“Show me a good loser, and I’ll show you a loser,” said Vince Lombardi, famously.
We don’t necessarily subscribe to that philosophy in our household, but both Veronica and I believe it is important to teach our kids to win and lose.
We never believed in playing games until everyone won. We preferred to allow a winner to be declared, and to teach our kids that winning is no big deal, nor is losing. Didn’t win this game of Uno? No problem. Maybe you’ll win the next one.
This is a particularly important concept for Ryan, because he keeps track of the score in everything. Not only score, but statistical minutia as well.
At the start of the NHL playoffs in late April, Ryan declared that we were going to begin a new street hockey series. The rules of the game were established long ago. We take turns shooting. Five shots each equals one period, three periods to a game, sudden death (one shot a side until a winner is determined) if the game is tied. We play on our back patio, where we keep the sticks, net, and street-hockey balls at the ready. Ryan says the series was going to continue until the playoffs end.
We’re up to 23 games now, and Ryan holds a slight lead at 13 games to 10. (Want to know the overall shots on goal, save percentages, and goals against averages? Ryan has those, too). We try to play one game every single day. We’ve played in sunshine, rain, twilight, wind, you name it. We’ve played through injuries — about 30 minutes after Ryan crashed his bike and skinned his knee pretty badly, I patched him up and we were back out there.
════════════════════
§ REQUESTS
a: Answer these questions about the street hockey piece:
(i) Whose words open the piece?
(ii) How many shots does each player take in one period?
(iii) After 23 games, what is the score of the series?
b: Write a continuation of the street hockey piece that follows on from its last sentence.

§ DATA PROVIDED
════════════════════
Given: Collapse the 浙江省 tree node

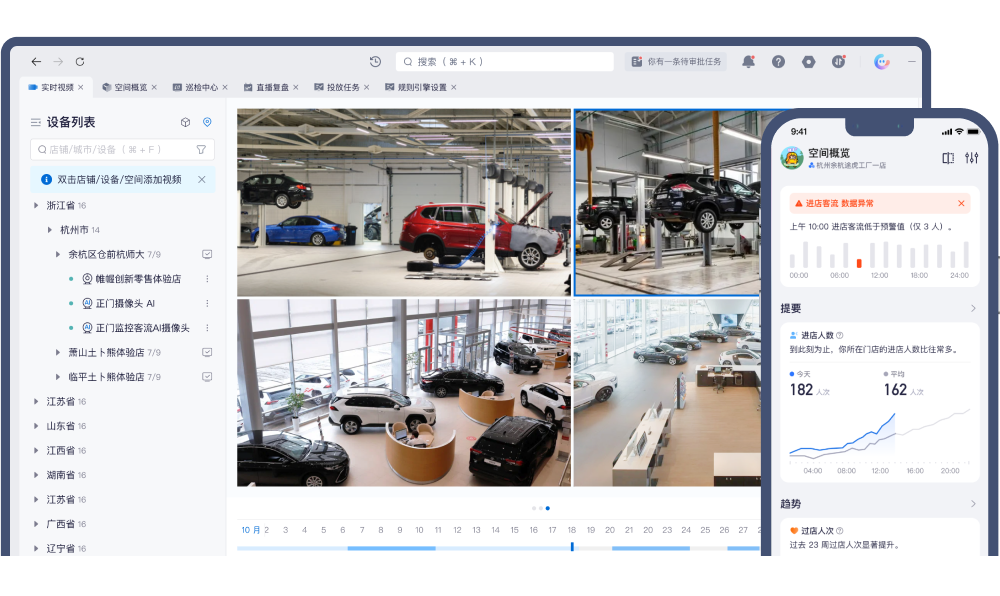Looking at the screenshot, I should [x=36, y=206].
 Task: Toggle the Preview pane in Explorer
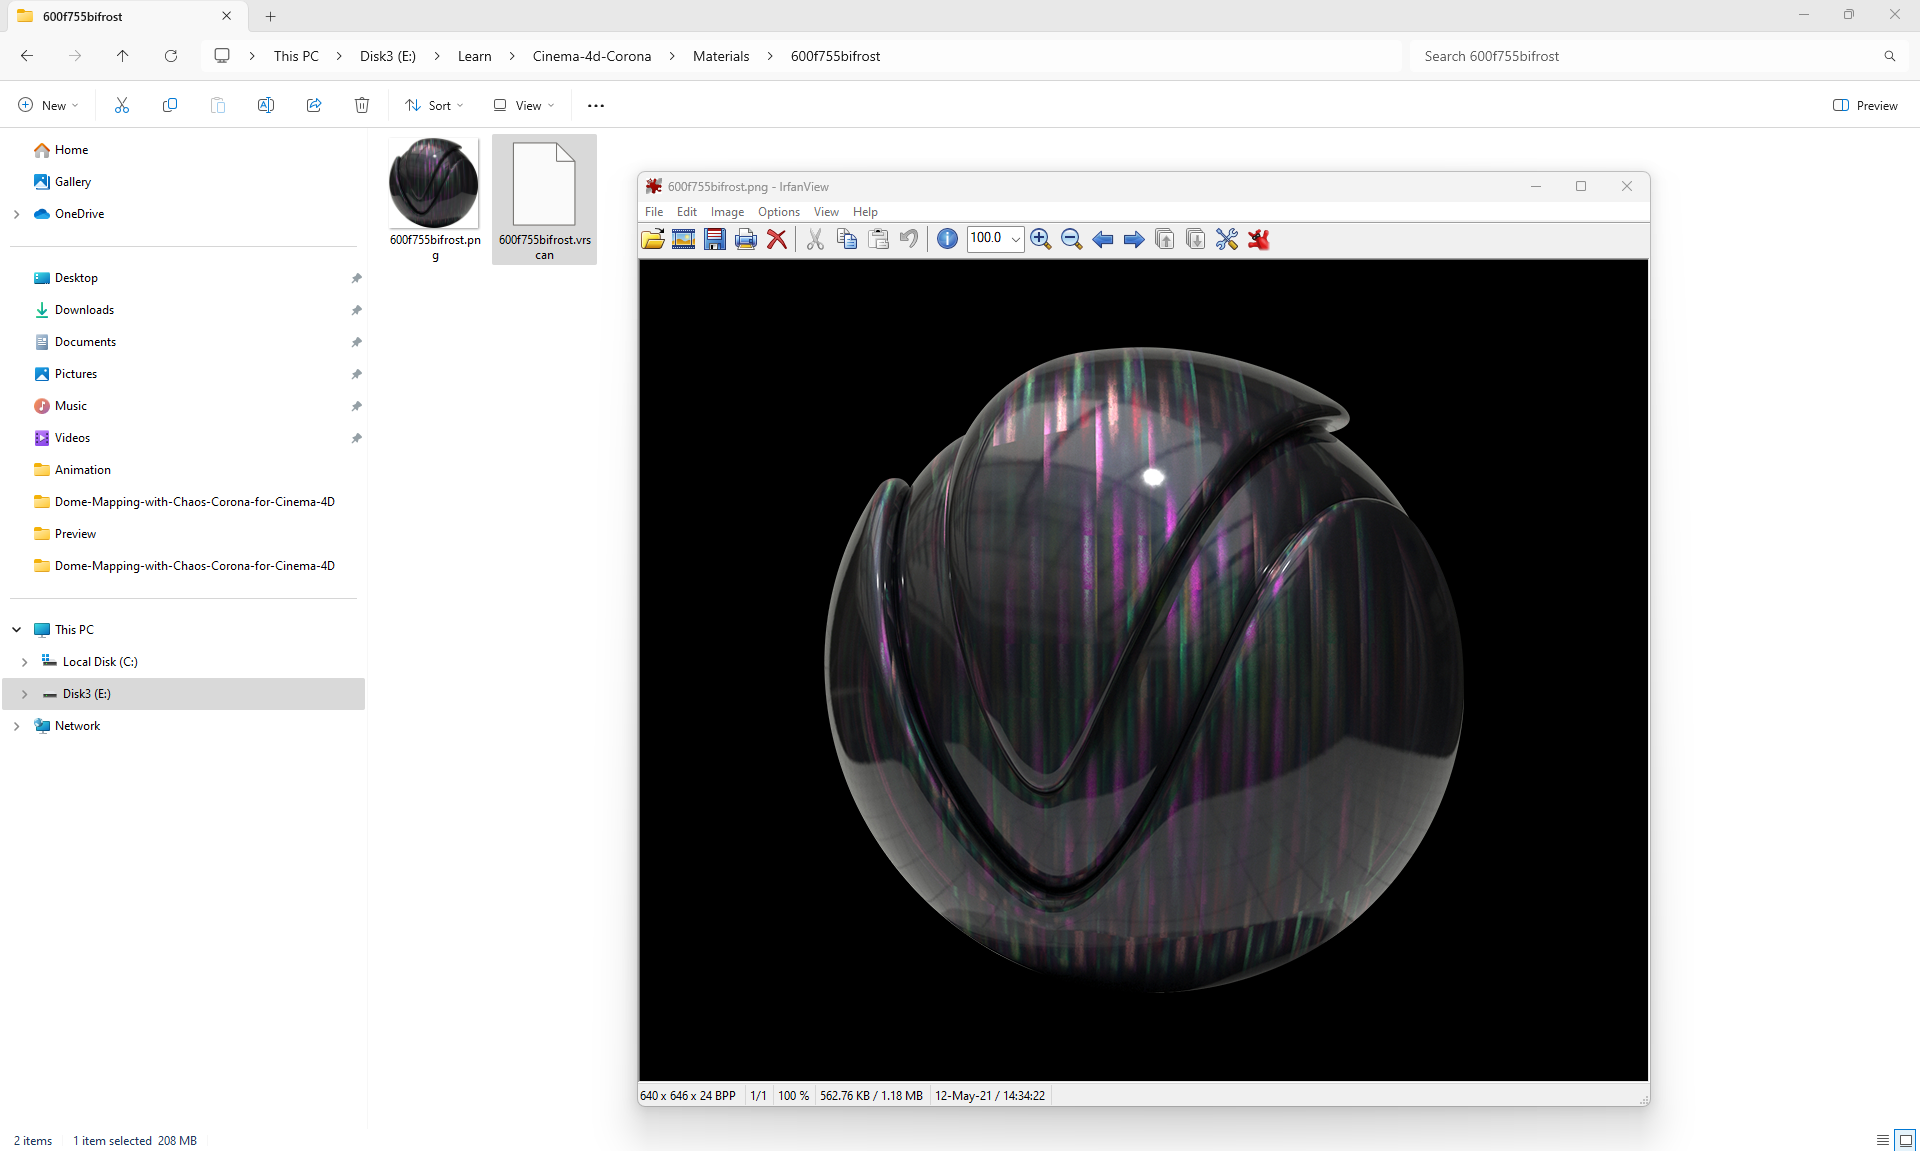(x=1865, y=105)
════════════════════
§ FINAL ANSWERS
a:
(i) Vince Lombardi's.
(ii) Five shots each.
(iii) Ryan leads 13 games to 10.

b:
I try to manage the outcome of these games to teach Ryan about winning and losing. He wins some games because he’s better than me, others because I don’t take them seriously or maybe don’t try my best in goal, allowing him a dramatic comeback. While I can’t always dictate the outcome, if I put my mind to it, I can usually beat him. I try not to allow any streak, winning or losing, to reach more than a few games.
Last week, Ryan’s lead in the series grew to four or five games, and he was starting to tell me after each game how much better he was, how I was a terrible goalie, etc. In other words, he was getting cocky. Time for a social experiment, and a lesson in winning and losing.
The next game, I tried my hardest. I held nothing back. The final score was 12-1. His frustration grew throughout. He cursed. He yelled. He slammed his stick. He ran off as soon as it ended (to type of the statistics, naturally, but he was really angry as he did so).
When I got to him, we talked about it. I wanted to know why he was so upset. He said the outcome was “unfair” because there was nothing he could do to score on me. I reminded him that losing by one goal or losing by 11 goals still only counted for one game in the series. I pointed out that he was still leading.
I also told him that losing was part of playing, and that if he was going to react that way, I was going to call off the series and declare victory by forfeit.
He apologized for cursing and stick-slamming and promised to try harder to control his emotions in the next game.
Was it the right thing to do? I don’t know. I don’t believe in allowing my kids — either of my kids — to always win. I think competing, keeping score, and declaring winners and losers is healthy. In Ryan’s case, I have no choice. Even if I don’t keep score, he does (and he records the results on his computer). There’s no talking him out of it.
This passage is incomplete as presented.